The certain value was the average between the two gamble values. To avoid a predictable pattern of wins and losses, 30% of the trials were incongruent trials, where gamble and outcome values resulted in the opposite valence of RPE to the block (negative during the first and third positive blocks and positive during the middle negative block), but of a smaller value (RPE incongruent = 1.5). More specifically, the task consisted of three blocks, where each block had 27 trials and 11-12 mood ratings. Trials were identical to the Random version in appearance. Participants again completed overall 34 mood ratings in 15 min of task time.”

"The Structured-Adaptive task:

More specifically, in each iteration of mood rating, the current mood, M(t), was compared to the block mood target value (MT), which was set prior to the task in the aim to generate maximal mood transitions. Mood target value was defined as the maximal mood value on the mood scale in first and third blocks, and the minimal mood value during the second block. To bring the mood value as close as possible to the target value MT, the algorithm aimed at minimizing the error between the rated mood and the target mood value (ME).

[…]

This closed-loop circuit continued throughout the task, with each new mood rating used to update the reward values for the next series of 2-3 trials.”

The structured-adaptive task design was probabilistic as there was a 70% chance for a congruent trial.

As for the second part of the question (“Finally, did the Recency model still estimate its expectations here as 50:50, even when this was not the case”):

The Recency model indeed considered 50-50 win probability, which was not the case in this task design. We therefore validated our result on the random task design, where the win probability was 50-50. We also validated the Primacy model against a Recency model with a dynamic win probability (see point 4 above).

6a. In addition to changing the expectation term of the Recency model, the Primacy model also drops the term for the certain outcomes (because this improves model performance). Can this account for the relative advantage of the Primacy over the Recency model? In other words, if the certain outcome term is dropped from the Recency model as well, does the Primacy model still win? If the authors want to establish conclusively that Primacy is a better model than Recency, then surely more models ought to be compared, at the very least using a 2x2 design with primacy/recency of expectations/outcomes.

6b. On a related point, the standard Recency model was originally designed such that the certain option C was NOT the average of the two gambles, so C was required in the model (at least in the 2014 PNAS paper). Here, C is the average of the gambles, so presumably it would be identical to E in the Recency model, and therefore be extraneous in the Recency model as well as the Primacy model. Did the authors perform model comparison to see if C could be eliminated from the Recency model? If so, this is not another difference between the models after all.

To answer this question, we have conducted the suggested analysis and dropped the Certain outcome term from the recency model, to form the model “Recency without a Certain term”.

We found that the Primacy model performed better than this alternative model for all three Random, Structured and Structured-adaptive reward tasks according to the validated streaming prediction criterion (see Table-1 for stats). This model is described in the new subsection of the Results on page 14.

We appreciate the contribution of the reviewers in pointing out these alternatives and hope that our results presented in response to this item and the previous items demonstrates that the Primacy effect is unlikely to be a result of these alternative explanations.

» **STORED DATA**:
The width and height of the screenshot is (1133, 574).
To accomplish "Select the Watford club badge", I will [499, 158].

* * *

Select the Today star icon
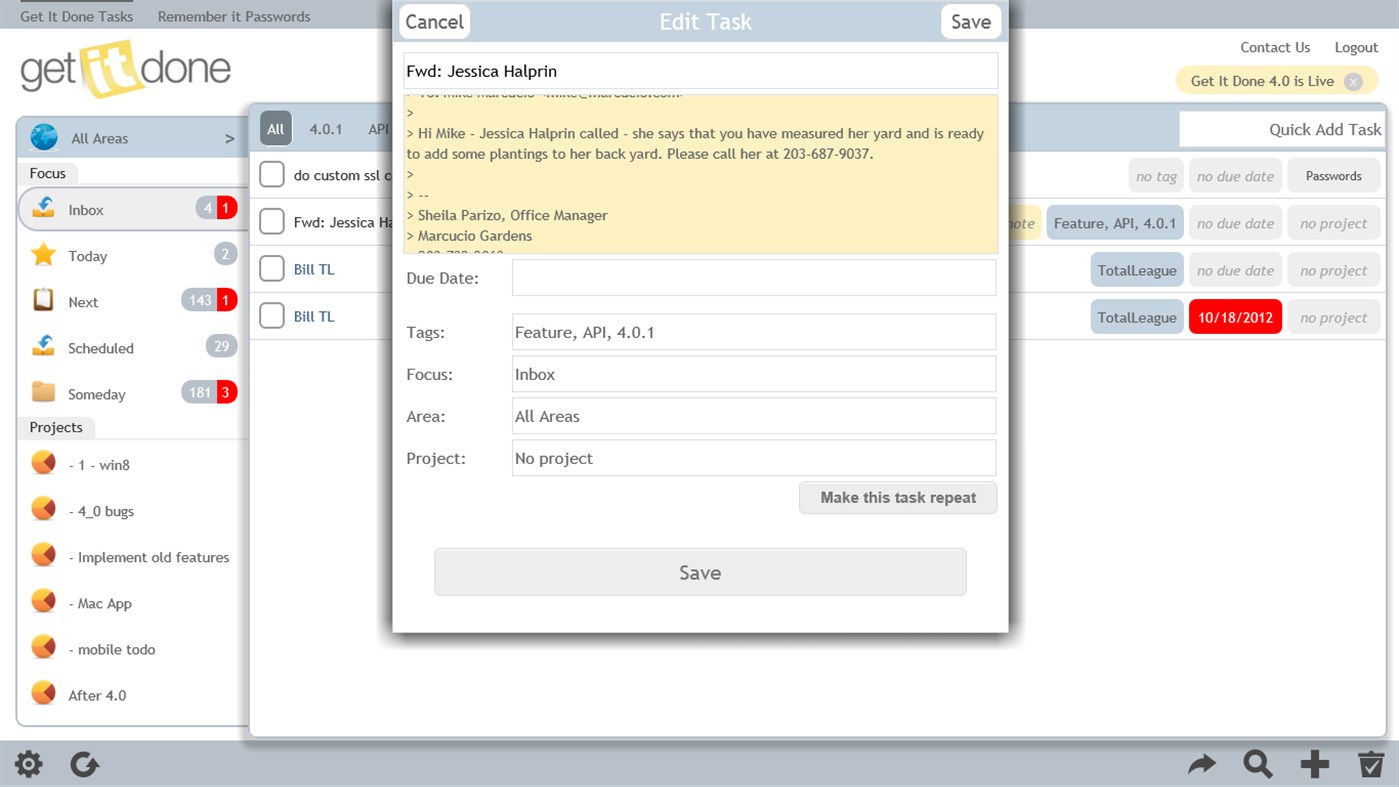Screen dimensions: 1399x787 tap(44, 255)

» **EXERCISE REQUIREMENTS**:
1 > How would you render this sentence from the reviewer response in Spanish: "The structured-adaptive task design was probabilistic as there was a 70% chance for a congruent trial."
2 > Does each statement below agree with the reviewer response? Answer yes or no for each and quote the deciding words.
(a) The Recency model assumed a 50-50 win probability.
(b) The Recency model without a Certain term outperformed the Primacy model in the Random task.
(c) In the Structured-Adaptive task, the mood target value was the minimal mood value during the first block.

» **PER-TASK ANSWERS**:
1 > El diseño de la tarea estructurada-adaptativa era probabilístico, ya que había un 70 % de probabilidad de un ensayo congruente.

2 >
(a) Yes: "The Recency model indeed considered 50-50 win probability"
(b) No: "the Primacy model performed better than this alternative model for all three Random, Structured and Structured-adaptive reward tasks"
(c) No: "Mood target value was defined as the maximal mood value on the mood scale in first and third blocks"